A relação de primeira ordem para mostra que (1) a posição da ZITC é mais a sul quanto mais forte for a norte o fluxo de energia atmosférica
através do equador, e (2) a ZCI está mais longe do equador quanto mais fraca for a entrada de energia atmosférica líquida
no equador.
O seguinte esboço ilustra graficamente estas relações:

a figura mostra o fluxo de energia estática atmosférica húmida na média zonal e anual no clima actual (linha vermelha). Dados os valores equatoriais do fluxo energético
e da sua ‘inclinação’ com latitude
, o equador do fluxo energético
pode ser determinado utilizando os argumentos acima expostos. Se o fluxo de energia transversal para norte
se fortalecer (indicado esquematicamente pela linha azul), mas a inclinação
se mantiver fixa, o equador de fluxo de energia
se move para sul. Da mesma forma, se
aumenta, o equador de fluxo energético move-se em direcção ao equador.
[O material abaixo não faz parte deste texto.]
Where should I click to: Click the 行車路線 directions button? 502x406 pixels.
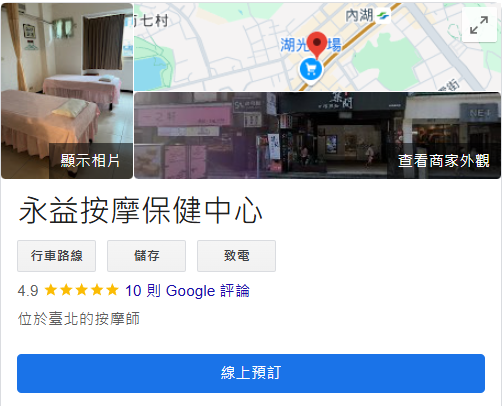pyautogui.click(x=56, y=256)
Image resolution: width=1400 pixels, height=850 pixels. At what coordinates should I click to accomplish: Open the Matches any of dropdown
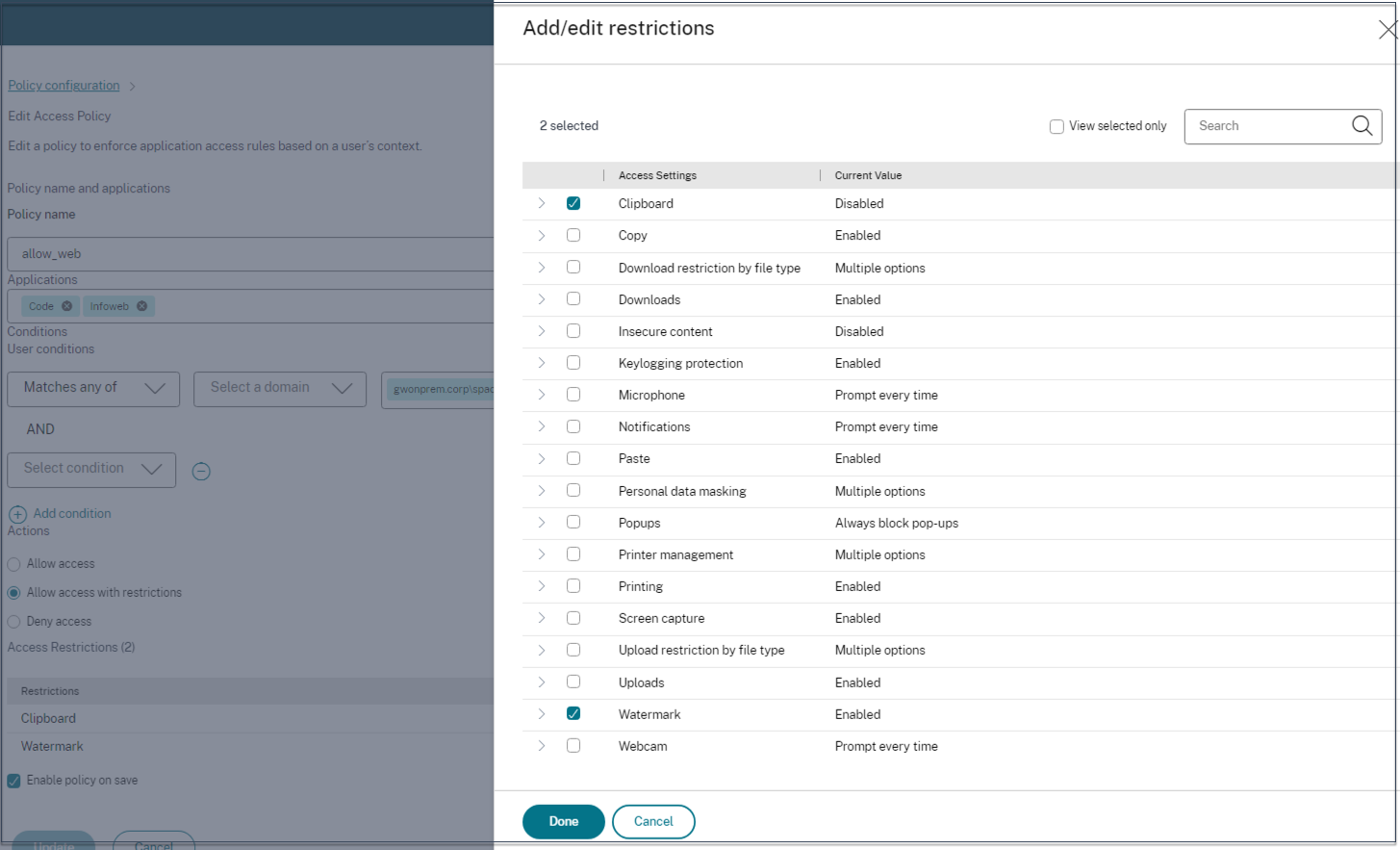pos(93,388)
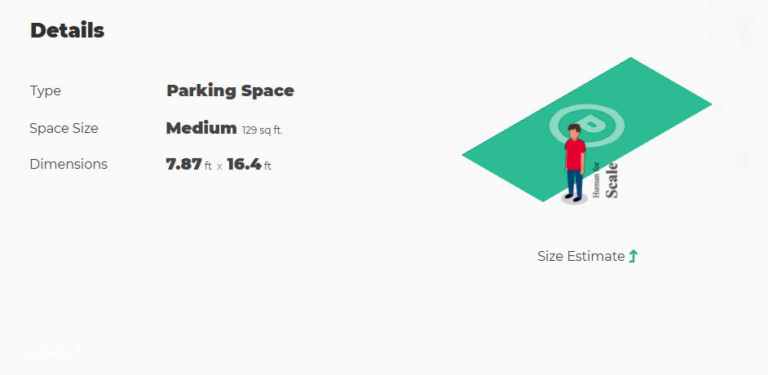Click the circular P parking symbol
The image size is (768, 375).
[x=587, y=125]
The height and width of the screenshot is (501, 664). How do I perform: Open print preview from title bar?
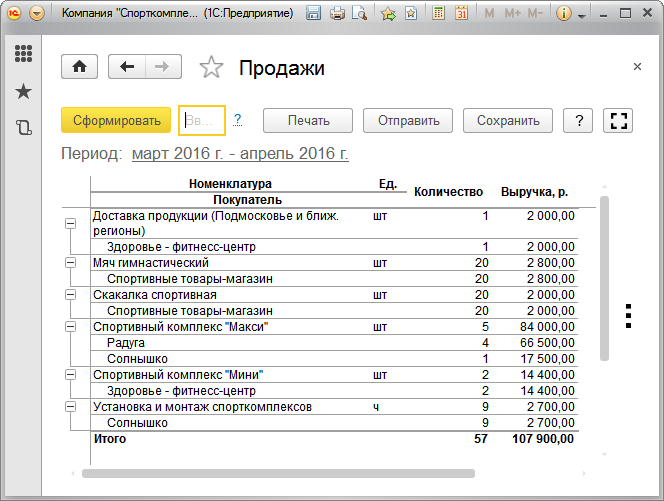pos(360,14)

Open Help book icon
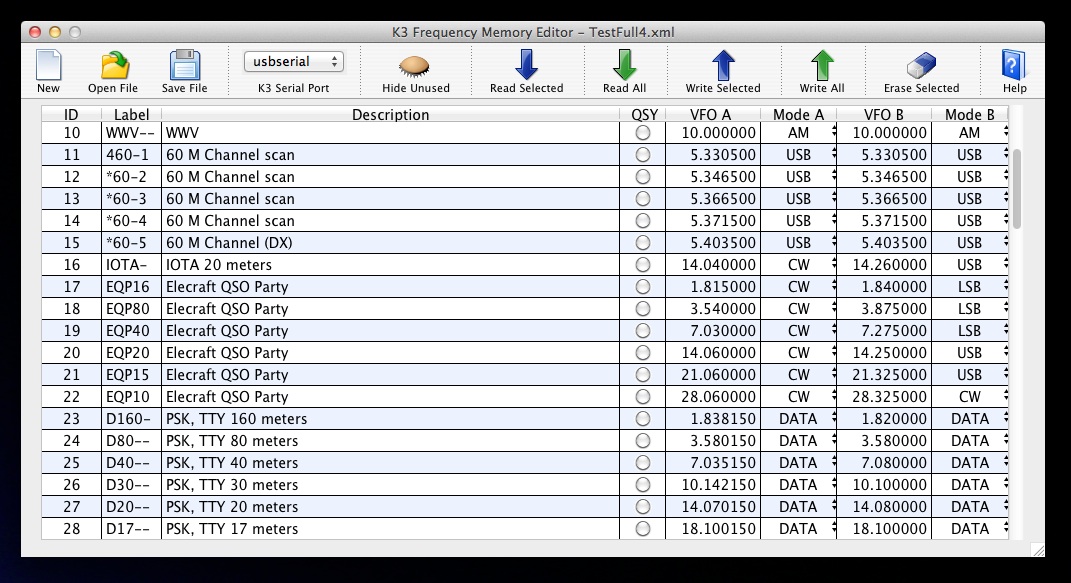click(x=1014, y=66)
Estudos anteriores realizados pelo ITCZ salientaram que a posição do ITCZ é proporcional ao fluxo energético transversal (por exemplo, Kang et al. 2008, Frierson e Hwang 2012, e Donohoe et al. 2013). Que a entrada líquida de energia atmosférica modula a sensibilidade da posição da ZITC ao fluxo equatorial foi apontada em Bischoff e Schneider (2014).
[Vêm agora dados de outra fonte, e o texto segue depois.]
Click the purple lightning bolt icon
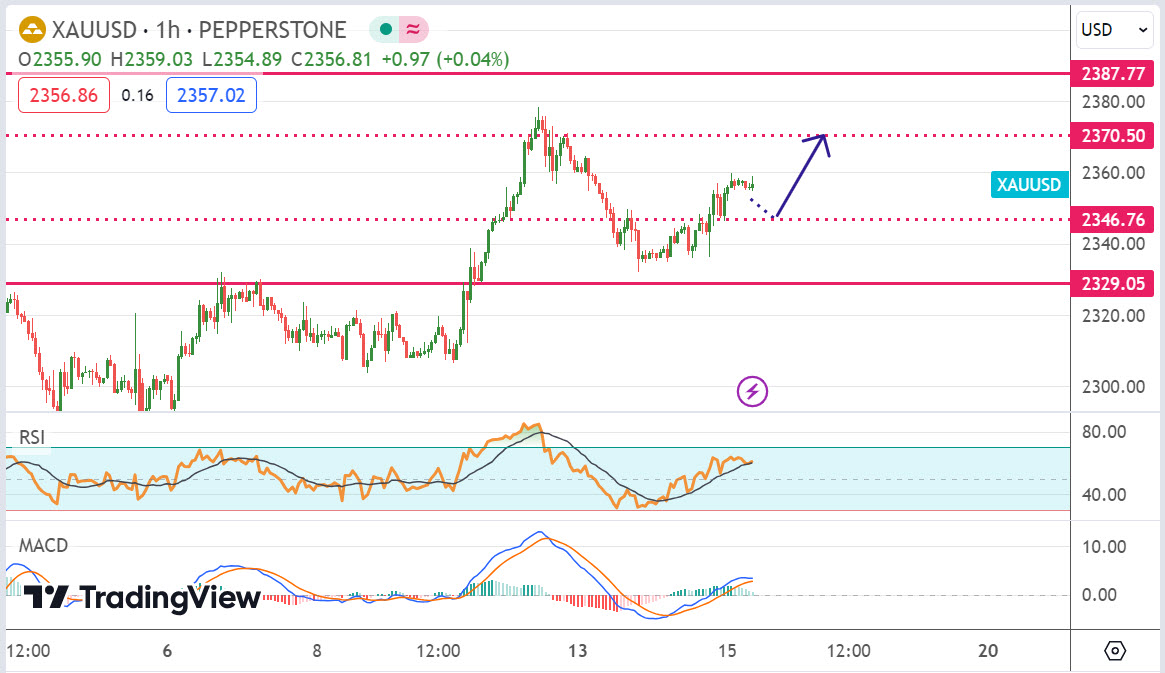The width and height of the screenshot is (1165, 673). [752, 391]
Quais são algumas implicações destas percepções a partir do balanço energético? A análise chama a atenção para a importância para a ZITC do balanço energético atmosférico próximo do equador. A entrada líquida de energia atmosférica perto do equador é o pequeno resíduo (~20 W m2) de grandes cancelamentos entre a radiação de onda curta absorvida (~320 W m2), a radiação de onda longa emitida (~250 W m2), e a absorção de energia oceânica (~50 W m2). Mudanças subtis em qualquer um destes grandes termos podem levar a mudanças relativamente grandes na entrada líquida de energia atmosférica perto do equador e, por conseguinte, a grandes mudanças na ZCI. Da mesma forma, o fluxo de energia transversal
(~-0,2 PW) representa um pequeno desequilíbrio residual entre os dois hemisférios que têm, por exemplo, ganhos de energia radiativa de onda curta e perdas de energia radiativa de onda longa de dezenas de PW. Isto torna a ZCI um gravador sensível do balanço energético atmosférico, e é provavelmente responsável pelas grandes oscilações na posição da ZCI inferidas a partir de substitutos paleoclimáticos (ver Schneider et al. 2014 para uma revisão).
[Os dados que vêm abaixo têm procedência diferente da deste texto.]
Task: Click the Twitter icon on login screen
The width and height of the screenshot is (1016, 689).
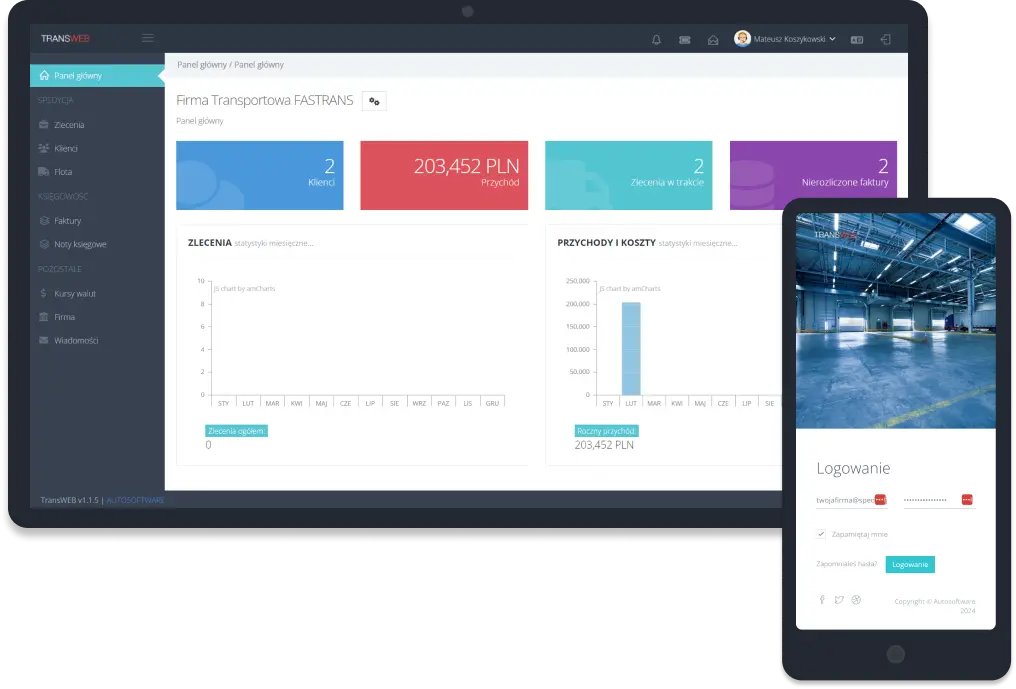Action: [x=839, y=599]
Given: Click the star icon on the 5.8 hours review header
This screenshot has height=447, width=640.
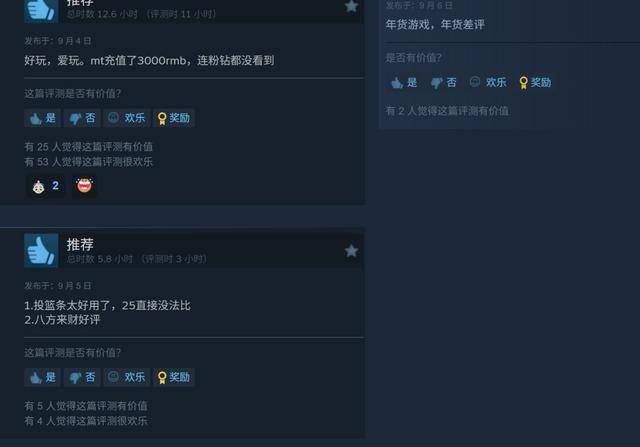Looking at the screenshot, I should tap(351, 251).
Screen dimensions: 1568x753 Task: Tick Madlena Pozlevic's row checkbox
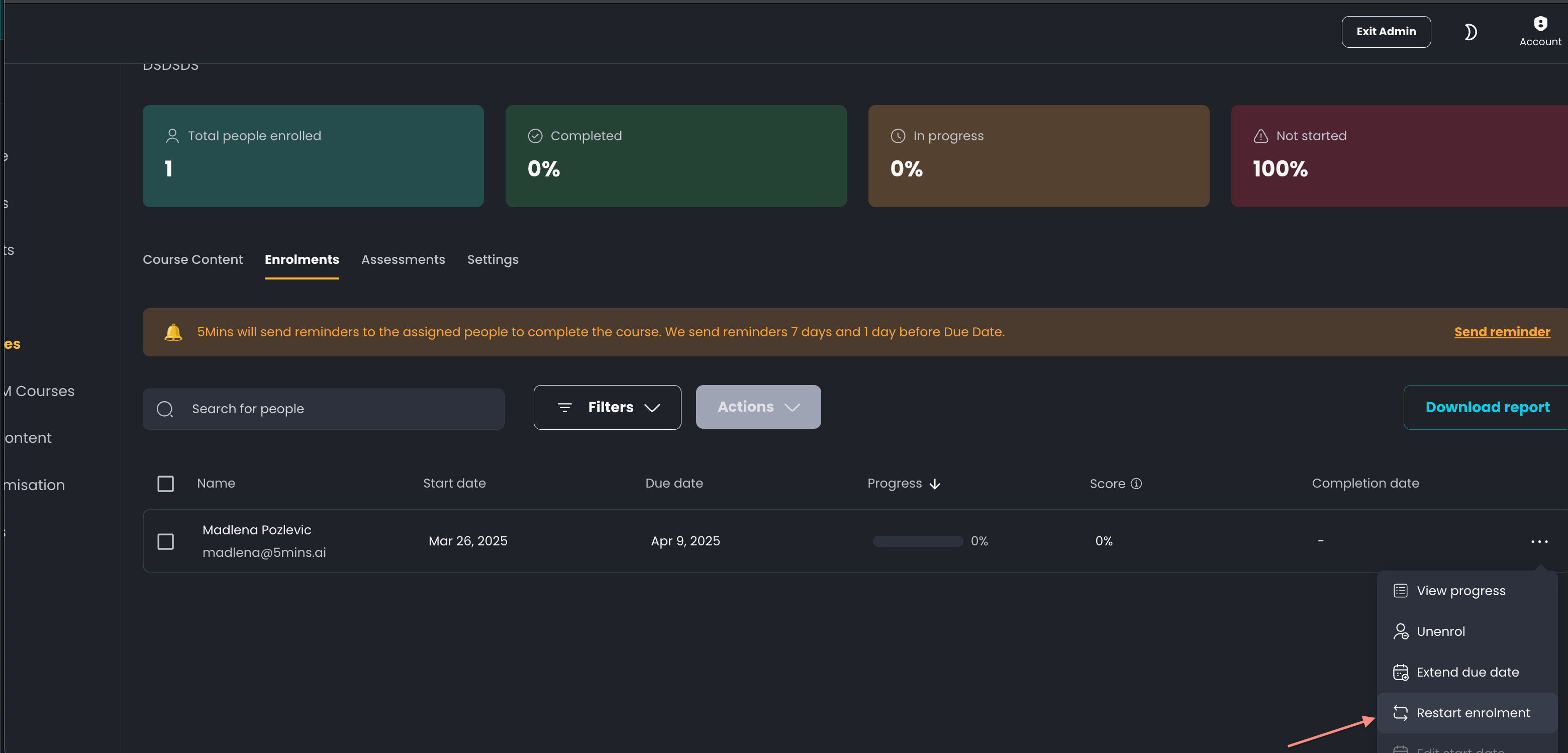tap(165, 541)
Os resultados do balanço energético apontam também para uma forma de compreender o duplo viés da ZCI nos modelos climáticos. A expansão de primeira ordem acima quebra-se quando a entrada líquida de energia atmosférica desaparece. Nesse caso, é necessário ir para uma ordem superior em latitude, e surgem múltiplas soluções para a posição da ZITCZ. Discutiremos isto num futuro post.
Uma limitação dos conhecimentos do balanço energético é que eles não proporcionam uma compreensão mecanicista fechada do que controla a posição da ZCI. Quantidades tais como a entrada líquida de energia atmosférica e o fluxo energético transversal
dependem da força da circulação de Hadley, entre outros factores, que por sua vez depende da posição ITCZ. A forma como estes estão ligados mecanicamente (por exemplo, através do equilíbrio angular do impulso) continua a ser um tema de investigação em curso.